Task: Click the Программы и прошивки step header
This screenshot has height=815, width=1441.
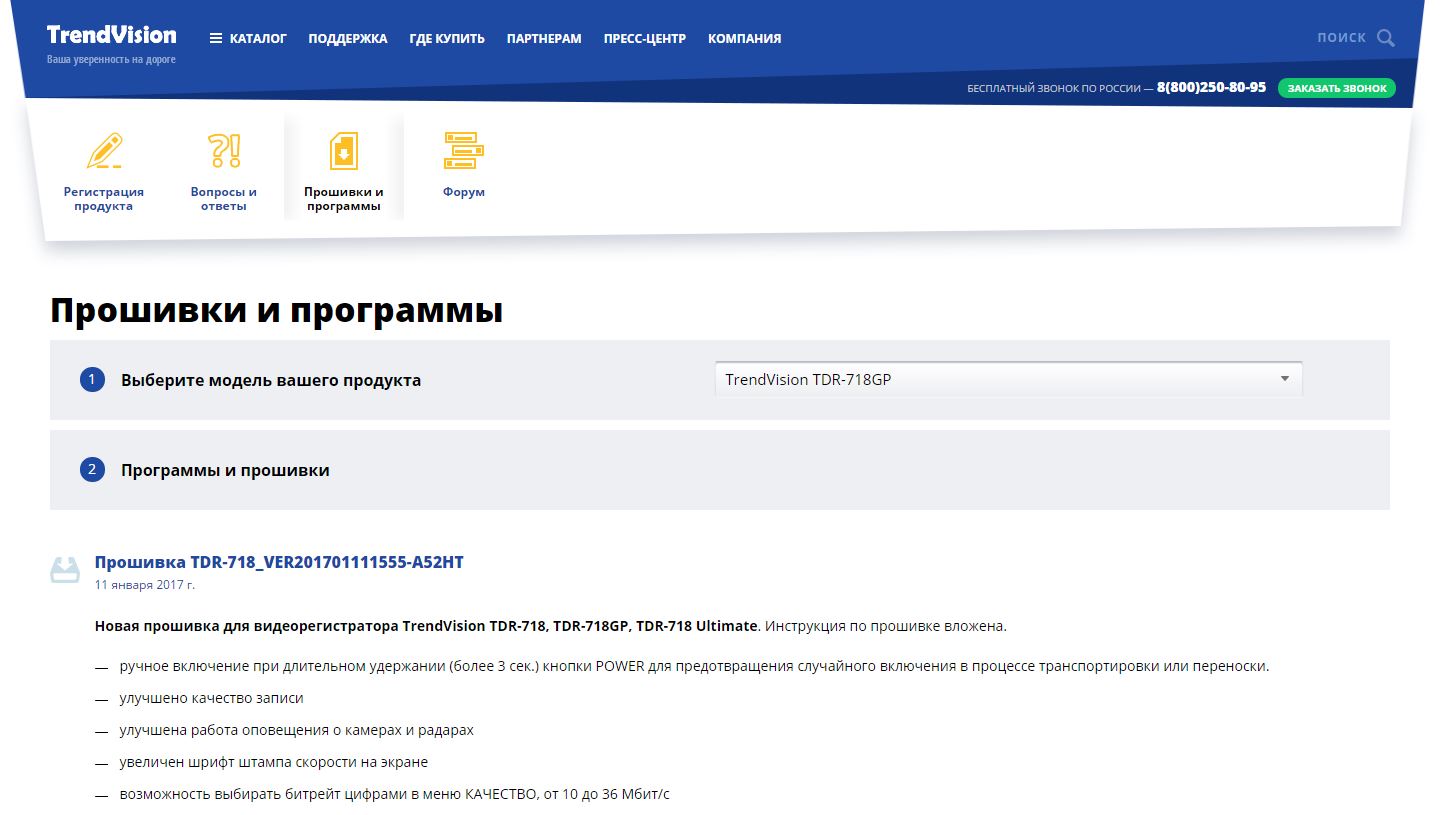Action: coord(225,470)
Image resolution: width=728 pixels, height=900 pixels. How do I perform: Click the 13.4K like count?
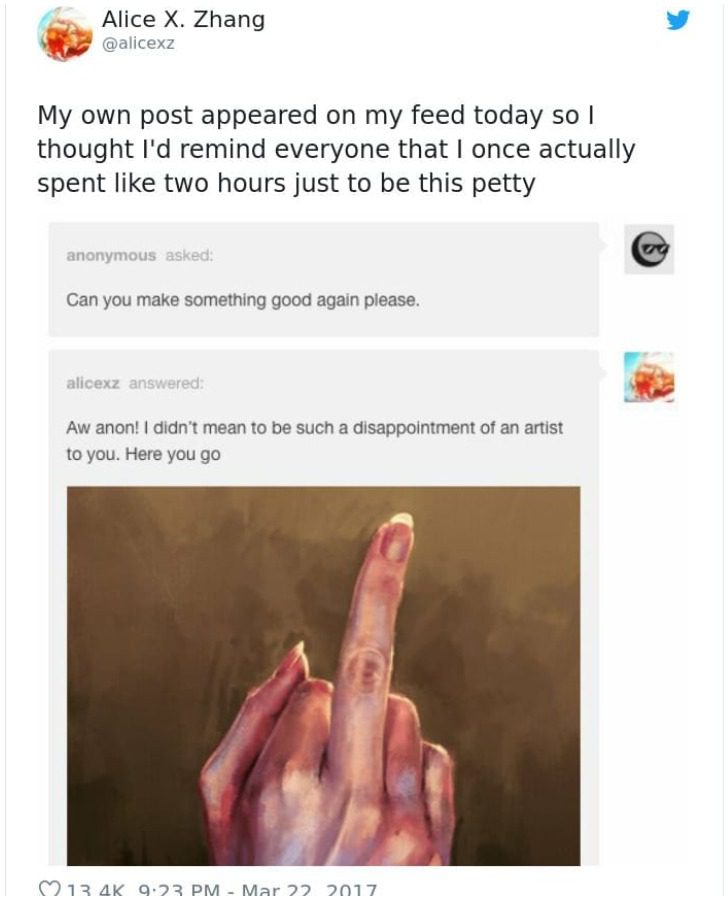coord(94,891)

********

One exact copy of the data is required, and it should hold no pictures.

→ WRITTEN SOLUTION:
Task: Click the Программы и прошивки step header
This screenshot has height=815, width=1441.
Action: coord(225,470)
Image resolution: width=728 pixels, height=900 pixels. How do I perform: Click the 13.4K like count?
coord(94,891)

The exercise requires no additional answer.